WASHINGTON — A job counseling program created for disadvantaged veterans would be expanded to provide free career services to surviving spouses of fallen service members under a Senate bill approved Monday.
The legislation seeks to make the Department of Labor’s Disabled Veterans Outreach Program, or DVOP, available to widows or widowers whose spouses died while on active military duty or from a service-related disability.
For years, the program has given states funding to hire career specialists to work with veterans who face significant barriers to employment. The specialists assist with job search activities, create individual employment plans and provide other services.
A group of senators, led by Sens. Maggie Hassan, D-N.H., and Bill Cassidy, R-La., introduced a bill in February to open those opportunities to surviving spouses as well.
“We owe it to the families of fallen service members to do all that we can to support them after their devastating loss,” Hassan said in a statement Tuesday. “I urge my colleagues in the House to work with us to get this commonsense bill across the finish line.”
House lawmakers introduced a matching bill in July, but it remains stuck in the Committee on Veterans’ Affairs. The Senate earlier this year included the measure in its version of the 2025 National Defense Authorization Act, but it is unclear if it will make it into the final legislation.
Congress is expected to pass a compromise version of the defense policy bill later this month following negotiations between the House and Senate.
The proposal to expand the DVOP program is unlikely to face resistance from lawmakers. It will not require any new funding, according to a Department of Labor assessment, and any additional participants will be handled by existing specialists.
Of the more than 44,000 veterans who received help from the department’s Jobs for Veterans State Grants Program between July 2023 and June 2024, 94% received individualized career services from a DVOP specialist. The grant program has an employment rate of about 55%.

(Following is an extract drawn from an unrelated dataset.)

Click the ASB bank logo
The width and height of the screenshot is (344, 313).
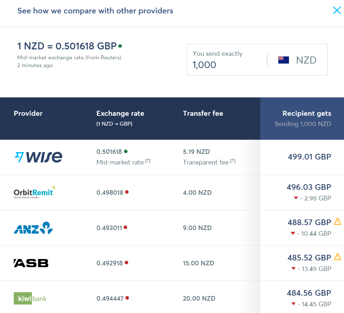pos(31,263)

Surviving spouses are known to struggle financially after the death of a service member.
A 2012 study by the Rand Corporation think tank found the earnings of spouses decline significantly the first four years after a service member’s death. Grief and increased time demands at home can often keep the spouse from participating fully in the work force, according to the study.
Lawmakers in recent years have focused their legislative efforts on combating a stubbornly high unemployment rate among active-duty military spouses but less attention has been devoted to addressing the unique circumstances of surviving spouses.
“This bipartisan bill will ensure that surviving spouses have access to job counseling services and will help address some of the employment challenges that the families of those who have served face,” Hassan said.